Das ist ganz stark abgeklungen. In den Umfragen müsste die CDU sonst zehn, zwölf Prozentpunkte hinter der SPD zurückliegen, und die Grünen und die FDP müssten zugewonnen haben. Aber das ist nicht der Fall. Die Last der Spendenaffäre wird für die CDU immer leichter, weil man sich in der Öffentlichkeit daran gewöhnt hat.

Dennoch konstatieren Beobachter, dass Helmut Kohl nach wie vor ein Ballast für die Partei sei. Muss die Union mit ihm brechen, um sich ganz vom Ruch der Affäre zu lösen?

Inzwischen hat sich das Verhältnis umgekehrt: Nicht die CDU müsste mit Kohl brechen, sondern Kohl hat - nicht zuletzt durch die Peinlichkeit des Tagebuchs - mit der CDU gebrochen. Er hat sich selbst vom Denkmal geholt. Und die CDU wäre jetzt in der Lage, sich wirklich von dem "großen Alten" zu emanzipieren.

Welche Auswirkungen hat der Parteispendenskandal über die Union hinaus?

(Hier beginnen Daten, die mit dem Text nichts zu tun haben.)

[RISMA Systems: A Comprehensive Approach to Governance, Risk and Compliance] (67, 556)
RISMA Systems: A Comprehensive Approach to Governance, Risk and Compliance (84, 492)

Alle politischen Parteien - nicht nur die CDU - haben in den vergangenen zwölf Monaten versäumt, bezüglich der Parteifinanzen etwas zu unternehmen, damit sie nach außen wieder sauber dastehen. Das Problem ist, dass der Bundestagspräsident die Rechenschaftsberichte übeprüfen muss - und dadurch immer der Verdacht auftauchen kann, dass er parteiisch ist. Alle Parteien hätten angesichts des generellen Legitimationsdefizits, was sie durch die Spendenaffäre der CDU hatten, die Chance ergreifen müssen, im Parteiengesetz eine unabhängige Institution festzulegen, die staatsanwaltschaftliche Kompetenzen hat und von sich aus recherchieren kann. Diese Chance wurde verspielt - stattdessen haben sich alle Parteien durchgemogelt.